Claudia, who was addressing the inaugural session of a three-day workshop ‘India Vision Zero -- Safer Streets, Safer Cities’ here on Sunday said, the city planners in India need to give a serious thought on creating ample space for cyclists and pedestrians.
While in 90 percent of the cases drivers are held responsible for the accidents, research suggests that infrastructure loopholes on highways and city roads claim many lives, but these points are often not published, she added.
The pavements are in bad shape, irregular, encroached and are open at many places. These factors deter pedestrians and bicyclists from using the sideways. “They use the main roads and are exposed to the danger of being knocked down by speeding vehicles,” she said, adding that more than 50 percent of the casualties in road accidents was in the age group of 18 to 29.
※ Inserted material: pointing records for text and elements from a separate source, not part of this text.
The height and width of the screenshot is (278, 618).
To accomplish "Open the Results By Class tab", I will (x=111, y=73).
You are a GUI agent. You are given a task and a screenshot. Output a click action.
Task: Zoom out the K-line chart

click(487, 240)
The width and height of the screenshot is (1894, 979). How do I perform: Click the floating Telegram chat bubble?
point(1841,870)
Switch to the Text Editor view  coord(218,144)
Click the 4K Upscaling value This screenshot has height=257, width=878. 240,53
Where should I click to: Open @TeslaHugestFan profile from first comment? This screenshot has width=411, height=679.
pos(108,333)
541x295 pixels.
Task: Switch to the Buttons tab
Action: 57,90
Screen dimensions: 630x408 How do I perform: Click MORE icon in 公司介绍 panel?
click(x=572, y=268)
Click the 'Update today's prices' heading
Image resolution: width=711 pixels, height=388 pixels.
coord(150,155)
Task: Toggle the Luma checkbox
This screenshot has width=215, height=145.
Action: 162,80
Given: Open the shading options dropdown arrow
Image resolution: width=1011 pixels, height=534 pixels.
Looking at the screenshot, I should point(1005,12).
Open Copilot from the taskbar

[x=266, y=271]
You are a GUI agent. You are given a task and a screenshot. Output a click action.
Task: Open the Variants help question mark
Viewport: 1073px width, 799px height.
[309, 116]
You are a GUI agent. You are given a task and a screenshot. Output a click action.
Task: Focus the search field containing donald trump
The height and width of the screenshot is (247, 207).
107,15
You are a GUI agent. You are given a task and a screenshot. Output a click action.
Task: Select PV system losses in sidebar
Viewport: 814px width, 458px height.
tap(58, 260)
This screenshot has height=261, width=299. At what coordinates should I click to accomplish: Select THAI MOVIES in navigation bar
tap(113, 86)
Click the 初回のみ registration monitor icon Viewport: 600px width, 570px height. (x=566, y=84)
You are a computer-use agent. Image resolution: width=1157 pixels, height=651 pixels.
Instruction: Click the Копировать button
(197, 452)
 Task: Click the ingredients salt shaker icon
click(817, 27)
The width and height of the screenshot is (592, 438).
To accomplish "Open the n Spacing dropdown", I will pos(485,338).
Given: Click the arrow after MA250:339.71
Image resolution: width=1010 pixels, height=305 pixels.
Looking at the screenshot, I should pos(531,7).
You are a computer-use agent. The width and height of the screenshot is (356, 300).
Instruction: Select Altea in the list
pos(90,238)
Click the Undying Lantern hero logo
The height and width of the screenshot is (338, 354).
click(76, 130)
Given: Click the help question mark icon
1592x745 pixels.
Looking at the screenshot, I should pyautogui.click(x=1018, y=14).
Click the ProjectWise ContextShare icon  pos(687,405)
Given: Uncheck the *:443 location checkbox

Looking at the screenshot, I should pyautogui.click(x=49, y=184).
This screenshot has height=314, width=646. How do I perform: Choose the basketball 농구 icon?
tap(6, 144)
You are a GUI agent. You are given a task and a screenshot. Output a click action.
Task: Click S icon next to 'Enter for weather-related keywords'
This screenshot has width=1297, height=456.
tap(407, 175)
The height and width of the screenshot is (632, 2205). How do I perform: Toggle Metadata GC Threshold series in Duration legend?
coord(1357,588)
According to the NCRB report, 45 percent of the unnatural deaths in India occur due to road accidents and 4.77 lakh persons sustain severe injuries which results in a GDP loss of three percent, said road safety experts.
Chief Guest on the occasion, Transport Minister Ramesh Majhi said, the Commerce and Transport Department will soon launch Statewide awareness campaigns on traffic rules and road safety. “Efforts are on to educate motorists, cyclists and pedestrians and fix the 144 black spots in the State, out of which 64 have been located on State Highways followed by 52 on National Highways,” the Minister said.
Underscoring the importance of safety of children on road, Bhubaneswar Development Authority (BDA) Vice Chairman Dr Krishan Kumar said, to be smart in the actual sense, a city has to be child-friendly, where they are safe from road accidents. “Once our streets become child-friendly, we can make those safer for all age-groups.
The urban authority is coordinating with all stakeholders to design safer streets and roads in the city which topped the smart city challenge,'' Kumar said.
Secretary Works Department Nalini Pradhan said, a traffic audit is being carried out across the city to understand the behaviour pattern of the commuters. Supermodel and cyclist, Milind Soman and Police Commissioner YB Khurania also spoke.